Statistical analysis of plant biomass and relative percentage peak area of GC-MS data were carried out by using SPSS 11.5 version. Quantified NMR data of NBRI1108 and NBRI1108T strains of P. putida were pareto-scaled using Microsoft Excel 2007 (Microsoft Corporation, USA). These were further imported to the Unscrambler X Software package (Version 10.2 CAMO, USA) for multivariate PCA. The p-values < 0.05 were used to calculate significance.
Results and Discussion
The present study was undertaken to develop stress tolerant Pseudomonas NBRI1108T by using Tn5 insertion and comparing the metabolic alterations responsible for stress amelioration in the host plant in NBRI1108 under stressed conditions. Tn5 mutant, NBRI1108T of P. putida NBRI1108, was selected after screening nearly 10000 transconjugants of the NBRI1108. The NBRI1108T showed enhanced tolerance to drought and high temperature and it was able to grow optimally in NB medium amended with 45% PEG 6000 and NB medium exposed to 40°C after 5 days of incubation as shown in Figs. 1 and 2. Single band in EcoRI and 4 bands in XhoI digested lanes indicate single insertion of Tn5 in NBRI1108T, whereas no band was observed in EcoRI digested NBRI1108 lane in NBRI1108 by using Southern hybridization (Fig. 3). The stability and single insertion of Tn5 in NBRI1108T was in agreement that done in the previous studies [12–15].
Treatments are designated as (A) NBRI1108 at 28 ± 2°C, (B) NBRI1108T at 28 ± 2°C, (C) NBRI1108 at 40°C and (D) NBRI1108T at 40°C. Values are the mean ± SE of three samples.
Treatments are designated as (A) NBRI1108 without PEG6000, (B) NBRI1108T without PEG6000, (C) NBRI1108 with 45% PEG6000 and (D) NBRI1108T with 45% PEG6000. Values are the mean ± SE of three samples.
(A) EcoRI digested NBRI1108T (B) XhoI digested NBRI1108T (C) EcoRI digested NBRI1108 and (D) E. coli WA803 ⁄pGS9 DNA as positive control for the 32P-labelled Tn5 probe as described in materials and methods. Molecular size values in the margins are in kilobases.
Metabolite profiling of polar and non-polar extracts of NBRI1108 and NBRI1108T was investigated. Thirty six, polar and nonpolar, chemically diverse intracellular metabolites consisting of amino acids, dicarboxylic acids, fatty acids, glycerols, phospholipids and metabolites of energy metabolism such as ATP and UTP were identified using 1H, 31P NMR spectroscopy (Table 1) and GC-MS (Table 2).
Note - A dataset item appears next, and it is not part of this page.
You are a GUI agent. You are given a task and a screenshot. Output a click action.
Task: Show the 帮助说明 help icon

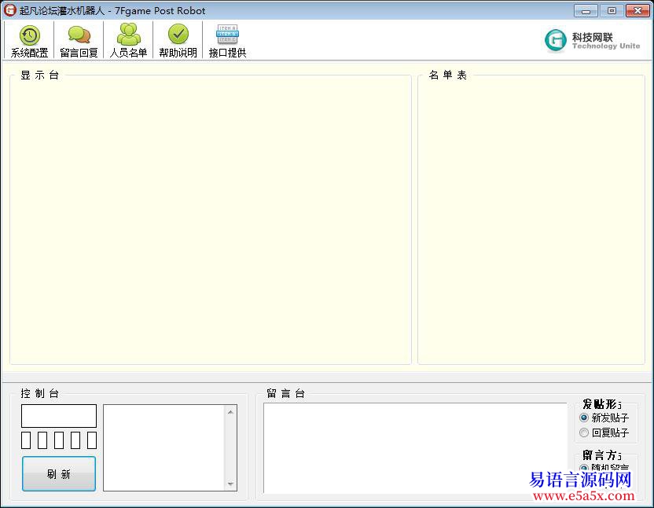[x=178, y=41]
Metabolic profiling by 1H NMR and 31P NMR
Twenty three chemically diverse metabolites consisting of amino acids, dicarboxylic acids, trimethylglycine and metabolites of energy metabolism such as ATP, UTP, UDP and NADP were identified through 1H NMR (Table 1). Assignments of polar metabolites were carried out by comparing the 1H NMR spectra of reference compounds with the existing literature values . Reference compounds in the Biological Magnetic Resonance Data Bank (BMRB) were also used for characterizing the metabolites . In the high-field region of the 1H NMR spectra (0.8–4.7 ppm) of aqueous extracts, the most abundant peaks corresponded to isoleucine, leucine, valine, ethanol, lactate, alanine, putrescine, acetate, glutaric acid, glutamic acid, GABA, succinic acid, aspartic acid, lysine, taurine, arginine, betaine and glycine (S1 Fig.). In the down-field region (5.6–10.0 ppm) signals were assigned for UDP-glucuronate, UDP/UTP, NADP/ATP, fumaric acid, tyrosine and phenylalanine (S2 Fig.). Assignments were confirmed by COSY spectrum (S3 Fig.).
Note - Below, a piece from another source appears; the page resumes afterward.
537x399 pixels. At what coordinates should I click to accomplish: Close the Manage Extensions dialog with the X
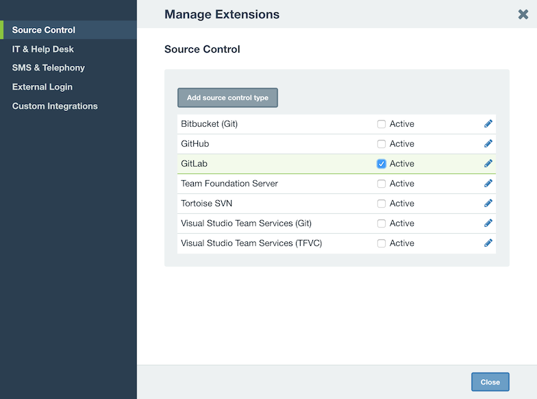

1H NMR spectral complexity (overlapping signals) did not allow quantification of all the metabolites. However, 21 of these were quantified by integrating the distinct characteristic signals of each metabolite with respect to the intensity of the nine protons of TSP (in D2O, 0.375%, w/v) on dry weight basis of bacterial cells . Concentration of metabolites in NBRI1108 and NBRI1108T (Table 1). The NBRI1108T showed significantly higher concentration of putrescine, glutaric acid, glutamic acid, aspartic acid and glycinebetaine as compared to that in NBRI1108. Some of the metabolites such as isoleucine, valine, alanine, phenylalanine and tyrosine were detected in nearly equal amounts in both the strains. However, concentration of lactate, acetate, GABA, NADP, n-acetylglucosamine and UDP-glucuronate, fumaric acid and ATP was relatively high in NBRI1108 as compared to that in NBRI1108T (Table 1). The NBRI1108T showed significantly higher concentration of aspartic acid, glutamic acid, glutaric acid, glycinebetaine and putrescine as compared to that in NBRI1108. Tn5 insertion increased the concenteration aspartic and glutamic acid by 60% and 34%, respectively in NBRI1108T as compared to that in NBRI1108. Bacteria have been reported to accumulate high levels of aspartic acid and glutamic acid under osmotic stress conditions [20,21]. Tn5 mutagenesis increased putrescine by 63% in Tn5 NBRI1108T as compared to that in NBRI1108 thus indicating higher thermoprotectant properties of the former. Long-chain and branched polyamines, plays an important role in stabilizing DNAs and RNAs at high temperatures in thermophilic bacteria . PGPR have been reported to produce osmoprotectants under stress conditions which modulate their cytoplasmic osmolarity . Increase in glycinebetaine by more than 20-fold in NBRI1108T as compared to that in NBRI1108 indicates higher osmoprotectant and thermoprotectant capability of the former. Higher intracellular concentration of glycinebetaine has been reported to play an important role in osmoregulation in bacteria . Synthesis of metabolites like aspartic acid, glutamic acid, glycinebetaine and putrescine in NBRI1108T indicate their possible role in imparting osmoregulatory properties to the mutant fir it to survive in drought conditions.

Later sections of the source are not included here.